Интересуешься, где он теперь?.. Да откуда мне знать! Нету. Сгинул. Испарился. Не то в воду канул, не то под землю провалился.
А в овраге он ли был или кто заместо него там улегся, этого мне знать не дано. Меня там поблизости даже не стояло. Милиция, конечно, мной уже интересовалась по обязанности, но алиби у меня железобетонное. Вон и Маринка засвидетельствовала, что тогда мы с ней… Гм-м… Ну, понятное дело… То есть вместе были.
Или, может, не Маринка, а Лилька? Не важно. Главное — дело.
Дверь отворил Кеша.
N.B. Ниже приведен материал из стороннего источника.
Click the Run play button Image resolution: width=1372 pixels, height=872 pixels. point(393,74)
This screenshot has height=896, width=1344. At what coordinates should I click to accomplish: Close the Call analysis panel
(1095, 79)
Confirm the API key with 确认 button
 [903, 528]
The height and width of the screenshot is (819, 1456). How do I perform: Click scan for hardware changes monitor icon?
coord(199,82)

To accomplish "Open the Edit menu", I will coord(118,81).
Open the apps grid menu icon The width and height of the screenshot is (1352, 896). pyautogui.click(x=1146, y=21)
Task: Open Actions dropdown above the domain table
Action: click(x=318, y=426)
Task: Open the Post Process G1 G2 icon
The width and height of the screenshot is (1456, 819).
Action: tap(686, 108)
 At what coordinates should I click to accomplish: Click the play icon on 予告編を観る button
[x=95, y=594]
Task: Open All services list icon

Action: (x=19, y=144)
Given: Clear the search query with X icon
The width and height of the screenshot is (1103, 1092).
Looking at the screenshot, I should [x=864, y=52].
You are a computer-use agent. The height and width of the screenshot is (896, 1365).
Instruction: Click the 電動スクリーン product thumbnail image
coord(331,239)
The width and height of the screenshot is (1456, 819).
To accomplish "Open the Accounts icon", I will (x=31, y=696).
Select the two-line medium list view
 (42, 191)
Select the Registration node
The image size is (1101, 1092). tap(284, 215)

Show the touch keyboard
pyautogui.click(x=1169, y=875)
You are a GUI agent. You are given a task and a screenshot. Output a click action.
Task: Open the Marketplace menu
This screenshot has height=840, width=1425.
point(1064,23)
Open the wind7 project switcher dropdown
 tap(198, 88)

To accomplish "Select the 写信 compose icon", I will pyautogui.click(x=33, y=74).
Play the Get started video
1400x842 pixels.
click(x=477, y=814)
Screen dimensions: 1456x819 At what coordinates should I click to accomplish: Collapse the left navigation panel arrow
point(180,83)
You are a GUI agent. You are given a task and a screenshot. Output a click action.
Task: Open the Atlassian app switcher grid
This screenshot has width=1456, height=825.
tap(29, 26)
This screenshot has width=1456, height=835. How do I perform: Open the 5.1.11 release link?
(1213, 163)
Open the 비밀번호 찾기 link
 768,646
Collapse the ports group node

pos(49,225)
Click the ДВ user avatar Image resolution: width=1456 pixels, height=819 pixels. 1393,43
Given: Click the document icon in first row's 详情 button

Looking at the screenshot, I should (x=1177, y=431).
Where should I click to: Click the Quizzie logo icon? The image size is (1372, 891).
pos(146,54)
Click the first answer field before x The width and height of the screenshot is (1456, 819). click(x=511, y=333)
В прихожей было темно, и я поначалу не заметил в облике своего питомца ничего необычного. По недовольному его бурчанию стало ясно, что настроение сегодня у него паршивое и настроен он антагонистически. Причина Кешиного неудовольствия выяснилась, как только мы вышли на свет. Под глазом, наплывая одной стороной на висок, а другой упираясь в разбухшую переносицу, фиолетовел огромный фингал.
— Кто тебя так? — ахнул я в ужасе. На моих глазах шли прахом все непосильные старания последних нескольких месяцев! Кешина внешность была варварски испорчена.